Когда пошли в девятый класс, я уже считал себя бывалым охотником. Втайне я хотел, чтобы Пашка составил мне компанию — все-таки вдвоем веселее. Но каждый раз на приглашение пойти со мной на охоту он отвечал одно:

— Ружья у меня нет, а так — что за охота.

Как только я ни пробовал зазвать его с собой, ничего у меня не получалось.

— В конце концов, что ты делаешь по воскресеньям дома? — допытывался я.

— Колю дрова, таскаю воду, учу уроки, читаю что-нибудь, — спокойно перечислял он свои дела, — работа всегда найдется.

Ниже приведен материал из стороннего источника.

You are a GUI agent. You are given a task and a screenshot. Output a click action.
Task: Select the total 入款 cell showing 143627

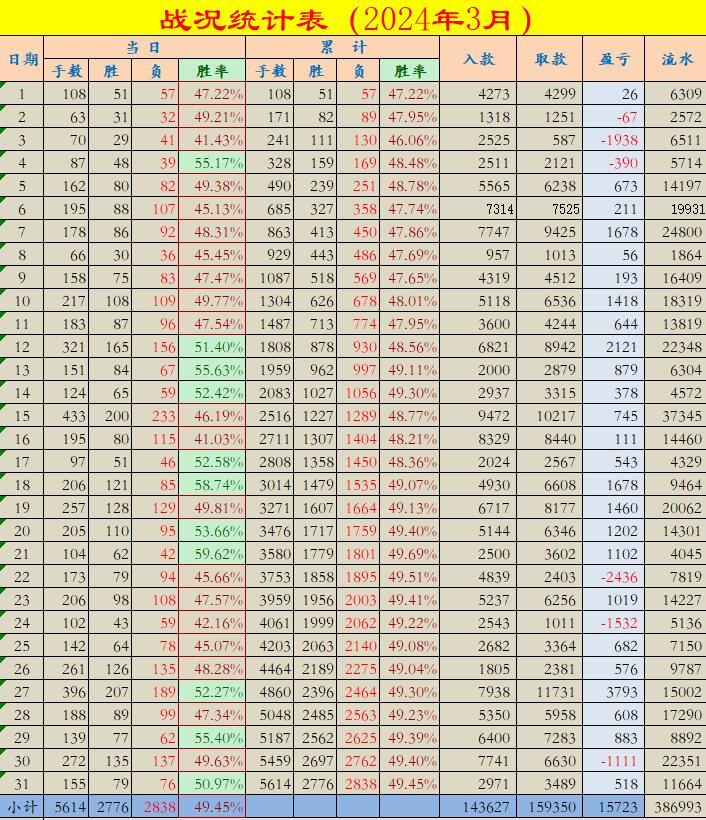(x=478, y=808)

— А ты всю работу в субботу сделай, — предлагал я.

— Это можно, — соглашался он. — Но меня совсем не тянет в лес, хотя я и Лесников.

И уж совсем не мог он понять, как можно бродить целый день под моросящим осенним дождем.

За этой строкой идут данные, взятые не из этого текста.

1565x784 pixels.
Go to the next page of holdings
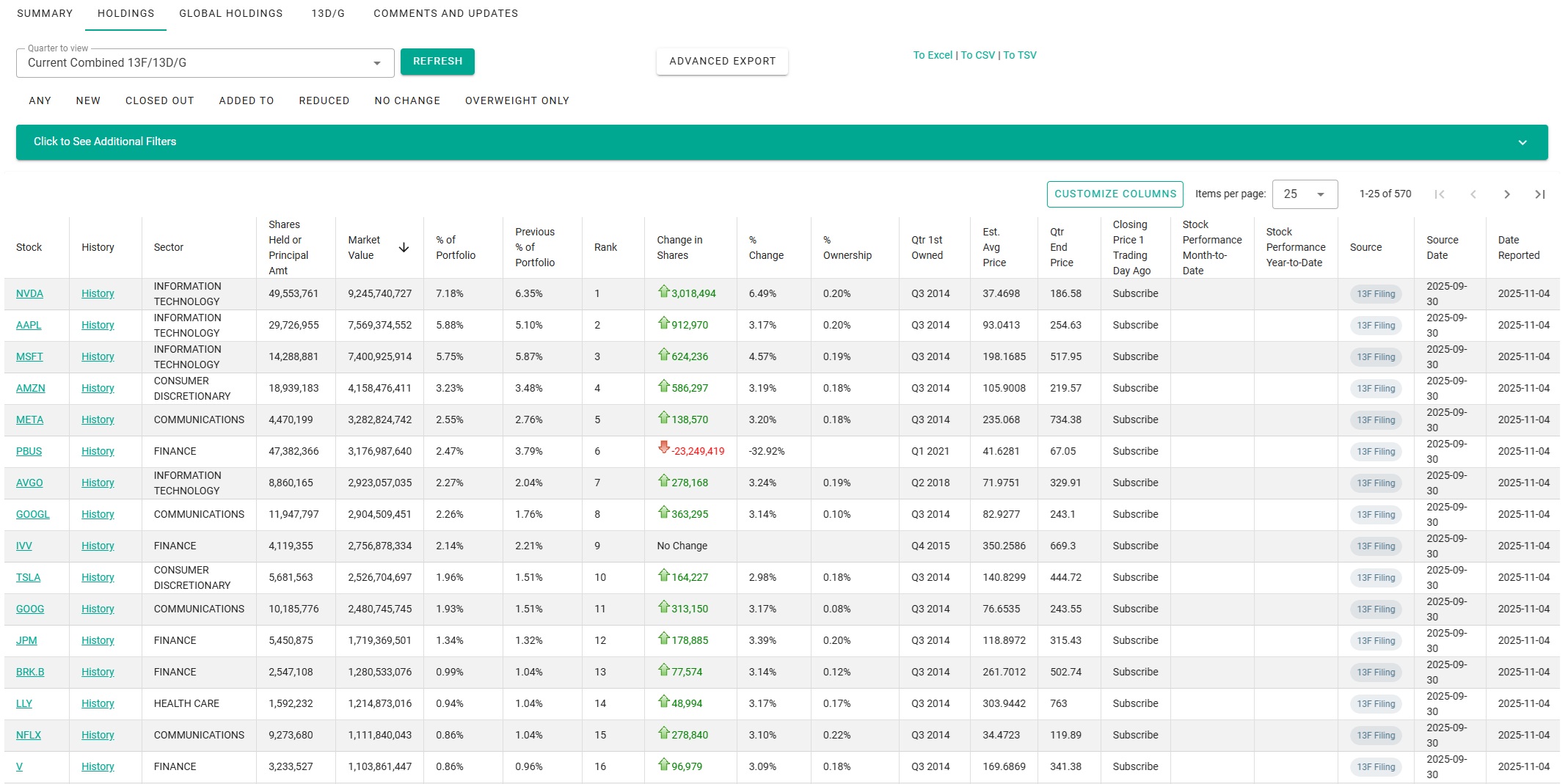tap(1506, 194)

Пожалуй, я и сам не смог бы объяснить ему это.

Деревня наша расположилась на пологом склоне, и с огорода пруд был виден почти как с самолета — со всеми заливами, протоками, зелеными островками и полным до краев светлым руслом, которое, извиваясь, уходило вдаль. Минуты две зорко вышаривал я глазами каждый заветный уголок, где могли сидеть дикие утки. В этих заливах, протоках я помнил каждую кочку, и, если где-то появлялась лишняя, это для меня значило, что там сидит утка. И я не спутал бы ее с дворовой, потому что дикая всегда меньше, чернее и беспокойнее.

Если не было даже чирка, я отправлялся на другие пруды. Мелкий дождь сонно шуршал в ольховых листьях, в жесткой осоке, убаюкивал. Я неторопливо шагал по траве, объеденной овцами почти до корней, и под ногами у меня шипела вода, поднимался на холмы, поросшие карликовыми елочками, пил воду из родника под глиняным яром.

Маршрут у меня и летом, и зимой был один.

Есть какая-то необъяснимая прелесть в таком хождении. Каждая встреча с сосновым бором, с полусгоревшей одинокой липой на дальнем поле воспринимается по-новому. И чем ближе подходишь к знакомым местам, тем сильнее бьется сердце в предвкушении открытий.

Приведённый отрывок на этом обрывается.